Saved data entries
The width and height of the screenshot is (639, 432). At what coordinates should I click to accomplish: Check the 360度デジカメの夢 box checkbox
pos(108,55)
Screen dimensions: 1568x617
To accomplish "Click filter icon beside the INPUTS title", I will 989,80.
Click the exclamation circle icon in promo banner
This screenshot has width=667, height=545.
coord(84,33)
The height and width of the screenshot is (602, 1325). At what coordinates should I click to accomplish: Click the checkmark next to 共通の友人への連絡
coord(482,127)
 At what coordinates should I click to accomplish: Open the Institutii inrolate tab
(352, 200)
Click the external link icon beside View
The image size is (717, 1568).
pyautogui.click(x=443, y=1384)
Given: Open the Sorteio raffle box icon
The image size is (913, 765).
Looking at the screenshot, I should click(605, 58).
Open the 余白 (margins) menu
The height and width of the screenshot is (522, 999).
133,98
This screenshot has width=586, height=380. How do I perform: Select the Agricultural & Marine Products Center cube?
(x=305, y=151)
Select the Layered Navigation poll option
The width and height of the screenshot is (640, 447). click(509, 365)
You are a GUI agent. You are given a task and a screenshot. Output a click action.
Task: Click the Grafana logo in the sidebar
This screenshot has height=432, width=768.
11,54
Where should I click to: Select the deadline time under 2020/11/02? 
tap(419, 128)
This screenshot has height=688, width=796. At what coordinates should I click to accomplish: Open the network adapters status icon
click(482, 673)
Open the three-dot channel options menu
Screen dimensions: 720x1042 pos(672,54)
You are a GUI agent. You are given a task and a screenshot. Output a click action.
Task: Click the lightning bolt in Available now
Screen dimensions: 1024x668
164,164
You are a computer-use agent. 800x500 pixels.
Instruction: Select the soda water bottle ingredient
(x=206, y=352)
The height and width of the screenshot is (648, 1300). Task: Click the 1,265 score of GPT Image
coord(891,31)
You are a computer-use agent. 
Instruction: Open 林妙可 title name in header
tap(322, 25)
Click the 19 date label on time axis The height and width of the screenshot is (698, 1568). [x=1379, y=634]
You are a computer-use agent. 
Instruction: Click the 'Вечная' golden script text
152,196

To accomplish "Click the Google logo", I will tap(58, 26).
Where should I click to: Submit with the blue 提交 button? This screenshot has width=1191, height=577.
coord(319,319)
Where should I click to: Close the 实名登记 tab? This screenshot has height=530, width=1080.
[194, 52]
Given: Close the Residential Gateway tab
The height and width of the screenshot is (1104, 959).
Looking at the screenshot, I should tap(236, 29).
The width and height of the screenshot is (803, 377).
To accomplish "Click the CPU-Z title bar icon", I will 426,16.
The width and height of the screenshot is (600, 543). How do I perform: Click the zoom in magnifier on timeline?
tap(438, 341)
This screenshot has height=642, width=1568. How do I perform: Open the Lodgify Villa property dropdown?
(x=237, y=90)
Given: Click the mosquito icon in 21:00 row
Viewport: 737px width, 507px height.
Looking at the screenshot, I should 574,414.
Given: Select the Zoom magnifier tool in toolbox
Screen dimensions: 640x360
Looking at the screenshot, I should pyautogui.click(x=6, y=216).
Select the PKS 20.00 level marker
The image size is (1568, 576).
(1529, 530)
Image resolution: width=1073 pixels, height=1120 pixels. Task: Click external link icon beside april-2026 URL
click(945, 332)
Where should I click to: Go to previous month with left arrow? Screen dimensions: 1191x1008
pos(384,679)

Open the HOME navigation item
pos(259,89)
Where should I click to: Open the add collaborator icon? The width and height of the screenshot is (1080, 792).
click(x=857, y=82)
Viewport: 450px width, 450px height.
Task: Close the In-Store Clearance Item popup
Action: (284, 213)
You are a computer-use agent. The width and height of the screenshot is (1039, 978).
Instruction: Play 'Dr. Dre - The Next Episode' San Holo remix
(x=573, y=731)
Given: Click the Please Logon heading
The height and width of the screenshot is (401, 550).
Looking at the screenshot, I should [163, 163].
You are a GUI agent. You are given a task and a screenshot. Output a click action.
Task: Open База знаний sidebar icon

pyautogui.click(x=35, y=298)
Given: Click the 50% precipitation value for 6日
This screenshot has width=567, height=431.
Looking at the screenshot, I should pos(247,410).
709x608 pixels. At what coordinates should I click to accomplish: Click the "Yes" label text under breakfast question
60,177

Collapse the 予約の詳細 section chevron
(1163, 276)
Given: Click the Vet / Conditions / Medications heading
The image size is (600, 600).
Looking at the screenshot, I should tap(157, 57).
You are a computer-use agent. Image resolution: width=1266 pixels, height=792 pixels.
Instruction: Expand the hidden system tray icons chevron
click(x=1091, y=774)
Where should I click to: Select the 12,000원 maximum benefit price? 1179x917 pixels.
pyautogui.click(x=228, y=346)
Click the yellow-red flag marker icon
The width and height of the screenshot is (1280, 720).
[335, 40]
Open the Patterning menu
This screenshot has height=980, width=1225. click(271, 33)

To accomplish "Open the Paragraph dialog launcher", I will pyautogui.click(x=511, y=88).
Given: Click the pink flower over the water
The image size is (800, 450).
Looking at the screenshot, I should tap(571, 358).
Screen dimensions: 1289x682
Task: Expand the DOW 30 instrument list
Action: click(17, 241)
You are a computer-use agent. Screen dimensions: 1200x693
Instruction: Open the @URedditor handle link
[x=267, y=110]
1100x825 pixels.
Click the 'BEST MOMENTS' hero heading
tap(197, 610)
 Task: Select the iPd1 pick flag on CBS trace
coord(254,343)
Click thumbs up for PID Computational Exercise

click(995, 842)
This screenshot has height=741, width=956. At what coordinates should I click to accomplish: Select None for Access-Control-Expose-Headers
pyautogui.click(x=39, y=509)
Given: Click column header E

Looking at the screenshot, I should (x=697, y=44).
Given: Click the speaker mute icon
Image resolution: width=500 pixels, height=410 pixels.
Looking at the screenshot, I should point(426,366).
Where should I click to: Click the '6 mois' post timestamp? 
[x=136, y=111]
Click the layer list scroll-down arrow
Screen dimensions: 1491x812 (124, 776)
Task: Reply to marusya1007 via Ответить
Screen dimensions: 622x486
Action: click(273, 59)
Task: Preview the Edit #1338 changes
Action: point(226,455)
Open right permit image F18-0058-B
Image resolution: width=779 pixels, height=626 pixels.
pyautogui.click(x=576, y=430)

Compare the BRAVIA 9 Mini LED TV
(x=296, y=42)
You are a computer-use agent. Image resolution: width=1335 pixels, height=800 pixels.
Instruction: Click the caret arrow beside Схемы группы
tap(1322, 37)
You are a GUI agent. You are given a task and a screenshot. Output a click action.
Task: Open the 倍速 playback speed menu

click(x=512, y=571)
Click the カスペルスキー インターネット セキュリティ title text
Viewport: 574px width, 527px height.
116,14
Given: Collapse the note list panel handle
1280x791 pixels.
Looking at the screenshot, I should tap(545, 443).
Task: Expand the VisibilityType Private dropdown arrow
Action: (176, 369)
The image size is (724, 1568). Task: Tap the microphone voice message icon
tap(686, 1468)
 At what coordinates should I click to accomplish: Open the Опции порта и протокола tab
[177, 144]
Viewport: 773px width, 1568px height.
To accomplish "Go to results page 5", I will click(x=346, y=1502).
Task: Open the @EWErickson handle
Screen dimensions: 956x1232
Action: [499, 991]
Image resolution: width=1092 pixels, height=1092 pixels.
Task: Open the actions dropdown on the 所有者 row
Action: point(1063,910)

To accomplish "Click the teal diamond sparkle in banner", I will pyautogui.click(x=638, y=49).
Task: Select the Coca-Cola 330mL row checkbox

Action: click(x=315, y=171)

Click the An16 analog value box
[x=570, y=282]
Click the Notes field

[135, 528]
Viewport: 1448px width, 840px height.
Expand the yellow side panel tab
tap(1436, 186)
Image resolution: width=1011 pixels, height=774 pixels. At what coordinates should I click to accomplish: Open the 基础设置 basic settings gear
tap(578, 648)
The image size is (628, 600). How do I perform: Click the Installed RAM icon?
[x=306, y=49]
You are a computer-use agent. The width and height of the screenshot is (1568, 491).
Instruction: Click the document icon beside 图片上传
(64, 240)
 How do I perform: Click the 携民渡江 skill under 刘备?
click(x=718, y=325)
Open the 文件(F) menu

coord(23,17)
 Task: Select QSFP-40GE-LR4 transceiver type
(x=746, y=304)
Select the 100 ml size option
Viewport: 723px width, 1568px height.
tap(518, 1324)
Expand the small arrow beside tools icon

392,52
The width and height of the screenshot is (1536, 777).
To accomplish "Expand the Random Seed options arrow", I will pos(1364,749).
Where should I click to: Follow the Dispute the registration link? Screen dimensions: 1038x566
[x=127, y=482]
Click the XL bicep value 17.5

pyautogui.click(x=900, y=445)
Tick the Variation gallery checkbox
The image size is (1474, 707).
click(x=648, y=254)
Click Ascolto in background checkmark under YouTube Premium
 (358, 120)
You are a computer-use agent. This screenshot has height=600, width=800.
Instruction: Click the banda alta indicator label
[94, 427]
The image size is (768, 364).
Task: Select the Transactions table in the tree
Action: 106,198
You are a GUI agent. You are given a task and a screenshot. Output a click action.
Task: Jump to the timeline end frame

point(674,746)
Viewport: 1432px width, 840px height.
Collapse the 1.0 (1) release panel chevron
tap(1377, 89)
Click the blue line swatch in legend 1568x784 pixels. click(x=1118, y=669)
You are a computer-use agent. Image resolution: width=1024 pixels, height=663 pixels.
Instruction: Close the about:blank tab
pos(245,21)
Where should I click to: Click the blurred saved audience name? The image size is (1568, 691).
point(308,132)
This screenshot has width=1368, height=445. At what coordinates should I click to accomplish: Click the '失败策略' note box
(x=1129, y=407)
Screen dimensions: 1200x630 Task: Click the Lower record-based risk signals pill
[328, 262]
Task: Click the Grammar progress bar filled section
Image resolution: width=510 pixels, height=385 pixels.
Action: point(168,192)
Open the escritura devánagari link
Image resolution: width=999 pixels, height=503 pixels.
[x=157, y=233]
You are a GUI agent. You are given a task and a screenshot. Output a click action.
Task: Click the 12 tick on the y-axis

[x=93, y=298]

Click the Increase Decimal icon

* _Exercise details_
Among the lines above, return those that contain the string "marker".

* _Solution to this task_
Select the PKS 20.00 level marker
Click the yellow-red flag marker icon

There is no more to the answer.